Data provided section start

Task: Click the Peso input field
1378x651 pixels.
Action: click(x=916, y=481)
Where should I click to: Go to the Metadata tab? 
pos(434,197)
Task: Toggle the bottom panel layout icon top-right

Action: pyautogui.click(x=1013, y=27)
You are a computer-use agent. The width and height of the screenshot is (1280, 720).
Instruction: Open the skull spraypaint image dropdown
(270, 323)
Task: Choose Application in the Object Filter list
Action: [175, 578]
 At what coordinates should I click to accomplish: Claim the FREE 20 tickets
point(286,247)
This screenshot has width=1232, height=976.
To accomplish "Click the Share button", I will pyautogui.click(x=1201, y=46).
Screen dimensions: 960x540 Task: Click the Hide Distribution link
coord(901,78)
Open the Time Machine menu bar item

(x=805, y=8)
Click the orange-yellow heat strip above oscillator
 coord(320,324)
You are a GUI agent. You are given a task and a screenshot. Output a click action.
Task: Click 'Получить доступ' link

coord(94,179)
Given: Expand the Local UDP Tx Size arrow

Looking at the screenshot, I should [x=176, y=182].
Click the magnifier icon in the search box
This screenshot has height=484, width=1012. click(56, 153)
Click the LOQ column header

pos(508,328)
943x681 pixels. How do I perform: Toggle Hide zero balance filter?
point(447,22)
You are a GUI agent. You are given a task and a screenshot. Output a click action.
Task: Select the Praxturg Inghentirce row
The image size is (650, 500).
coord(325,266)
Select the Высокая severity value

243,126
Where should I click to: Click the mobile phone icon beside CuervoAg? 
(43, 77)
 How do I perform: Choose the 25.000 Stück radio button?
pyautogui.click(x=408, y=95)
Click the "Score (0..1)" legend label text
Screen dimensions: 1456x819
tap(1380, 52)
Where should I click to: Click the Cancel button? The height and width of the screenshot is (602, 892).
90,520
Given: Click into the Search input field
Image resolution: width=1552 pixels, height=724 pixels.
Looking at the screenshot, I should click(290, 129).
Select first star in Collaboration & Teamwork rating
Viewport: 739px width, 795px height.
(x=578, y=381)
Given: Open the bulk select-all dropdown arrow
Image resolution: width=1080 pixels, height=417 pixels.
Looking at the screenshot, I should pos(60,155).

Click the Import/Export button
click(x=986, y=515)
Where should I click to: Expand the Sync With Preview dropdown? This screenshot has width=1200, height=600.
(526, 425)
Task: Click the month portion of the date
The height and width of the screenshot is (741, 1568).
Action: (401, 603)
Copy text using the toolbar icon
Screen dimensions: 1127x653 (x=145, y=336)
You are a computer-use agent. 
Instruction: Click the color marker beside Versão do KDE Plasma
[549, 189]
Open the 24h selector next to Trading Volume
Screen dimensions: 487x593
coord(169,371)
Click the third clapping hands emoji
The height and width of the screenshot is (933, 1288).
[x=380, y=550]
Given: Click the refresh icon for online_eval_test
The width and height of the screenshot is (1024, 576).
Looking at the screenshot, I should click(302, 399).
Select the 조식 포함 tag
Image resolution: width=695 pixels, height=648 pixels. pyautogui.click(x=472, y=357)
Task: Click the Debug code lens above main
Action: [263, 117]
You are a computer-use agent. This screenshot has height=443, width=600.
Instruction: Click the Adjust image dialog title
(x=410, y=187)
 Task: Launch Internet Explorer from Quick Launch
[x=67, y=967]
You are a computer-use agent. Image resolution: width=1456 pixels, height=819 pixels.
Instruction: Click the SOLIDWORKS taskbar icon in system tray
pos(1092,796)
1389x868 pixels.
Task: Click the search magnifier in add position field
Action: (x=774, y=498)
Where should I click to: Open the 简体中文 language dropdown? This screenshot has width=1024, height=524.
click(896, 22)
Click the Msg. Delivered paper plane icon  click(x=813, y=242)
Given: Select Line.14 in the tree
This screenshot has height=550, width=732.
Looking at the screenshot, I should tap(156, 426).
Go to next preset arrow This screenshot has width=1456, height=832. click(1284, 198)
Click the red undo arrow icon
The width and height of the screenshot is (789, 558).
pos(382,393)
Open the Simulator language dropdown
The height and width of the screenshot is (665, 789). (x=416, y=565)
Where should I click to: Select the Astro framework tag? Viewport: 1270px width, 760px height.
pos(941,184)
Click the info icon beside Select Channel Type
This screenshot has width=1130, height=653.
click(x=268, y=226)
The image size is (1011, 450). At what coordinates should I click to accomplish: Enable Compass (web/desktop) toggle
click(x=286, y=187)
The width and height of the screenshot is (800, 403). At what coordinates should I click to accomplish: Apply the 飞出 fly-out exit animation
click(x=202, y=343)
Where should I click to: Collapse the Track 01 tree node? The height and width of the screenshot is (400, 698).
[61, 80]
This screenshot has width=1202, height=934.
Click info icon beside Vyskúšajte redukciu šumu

Data provided section end

Select every line of the records holding the string "agent".

### Task output
You are a computer-use agent. The width and height of the screenshot is (1280, 720).
You are a GUI agent. You are given a task and a screenshot. Output a click action.
You are a GUI agent. You are given a task and a screenshot. Output a click action.
You are a computer-use agent. 
You are a computer-use agent. This screenshot has height=443, width=600.
You are a computer-use agent. Image resolution: width=1456 pixels, height=819 pixels.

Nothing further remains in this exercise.